The above quotation is from the Memorandum of Understanding of a
newly
founded COST Action carrying the title "Systems Chemistry" (CM0703).[49]
Work inside PACE had made us aware that a protocell in whatever
implementation needs much more chemistry than what can fit into a
single Integrated Project. As stated earlier, the problem of
synthesizing a protocell - albeit easy to deal with by dynamic
simulation - is a tour de force for today's chemistry. It has many more
facets than outlined from the combined work of chemists inside PACE. It
is frontierland for chemistry even at the level of component systems.
When "Systems Chemistry" was proposed to the COST office, it was clear
to the proposers that only the coordinated work of more than twenty
labs in Europe might lead to a launch platform on which a protocell
implementation could start in several years.
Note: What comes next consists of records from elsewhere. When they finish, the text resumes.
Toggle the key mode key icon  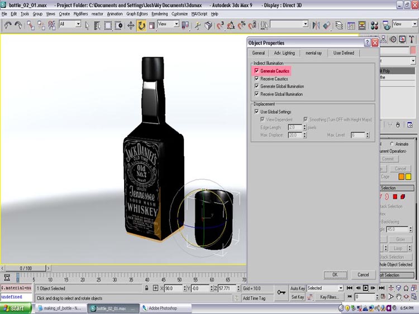(x=281, y=292)
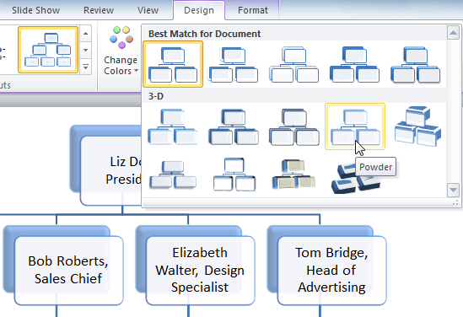Show next row of layouts with down arrow
The image size is (463, 317).
coord(86,51)
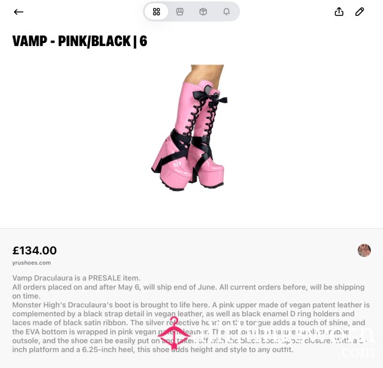Visit the yrushoes.com source link
This screenshot has height=368, width=383.
pos(31,263)
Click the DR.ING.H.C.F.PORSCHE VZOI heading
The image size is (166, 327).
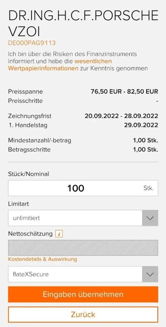coord(83,24)
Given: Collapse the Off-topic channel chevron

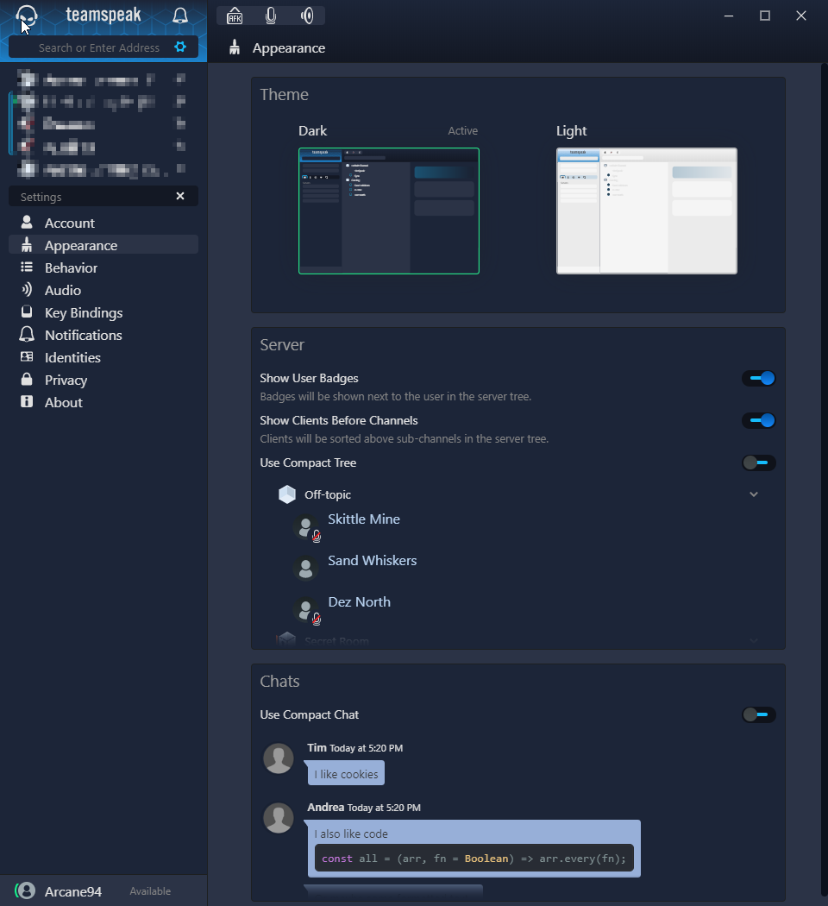Looking at the screenshot, I should (x=754, y=494).
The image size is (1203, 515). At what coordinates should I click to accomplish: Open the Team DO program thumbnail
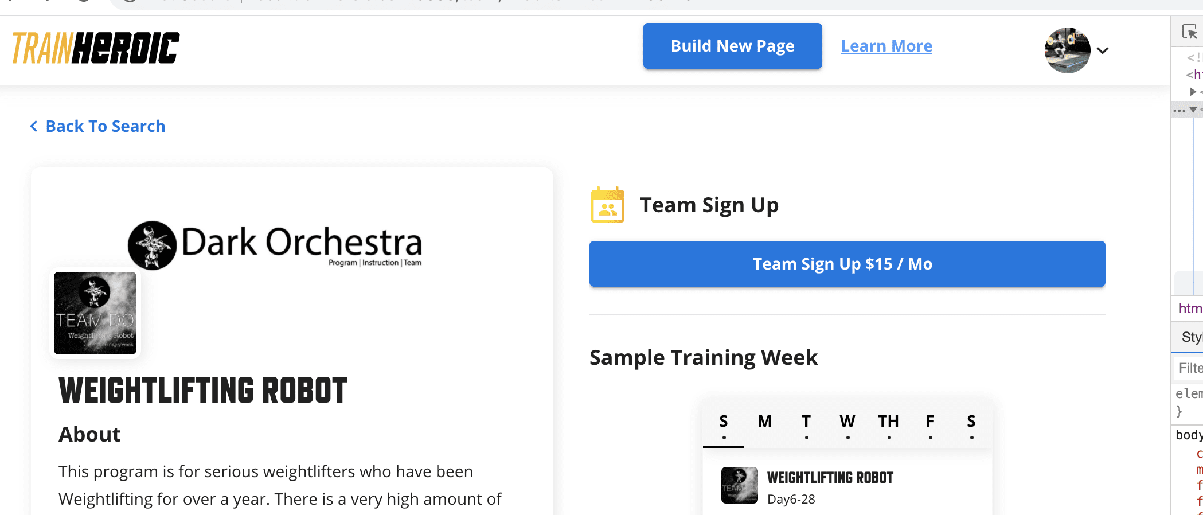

The term "Systems Chemistry" appeared in the scientific literature
with an example based on an organic replicator whose stereochemical
features and pathway complexity could be resolved by a conjunction of
kinetic and computational studies based on DFT calculations.[16][26]
Meanwhile "systems chemistry" has developed to become one of the highly
infectuous memes in chemistry. Just as indicators: Three conferences in
2008 carry this title. Germany's Max Planck Society organized a
research symposium in Berlin in January, Germany's Beilstein Institute
had it's famous Bozen workshop on the subject in May [50],
and the ESF will have a "COST ESF High Level Research Conference" in
Maratea, Italy, in the beginning of October [51].
Pacifichem 2009, one of the major US-chemistry conferences, is said to
set a focus on this subject.
Coincidentally, the paper was web-published in the same days when
two PACE-related events took place in Venice, one of these defining the
scope and vision of today's COST Action CM0703.
It can be seen as an indirect scientific success of the work done in PACE to have ignited this development.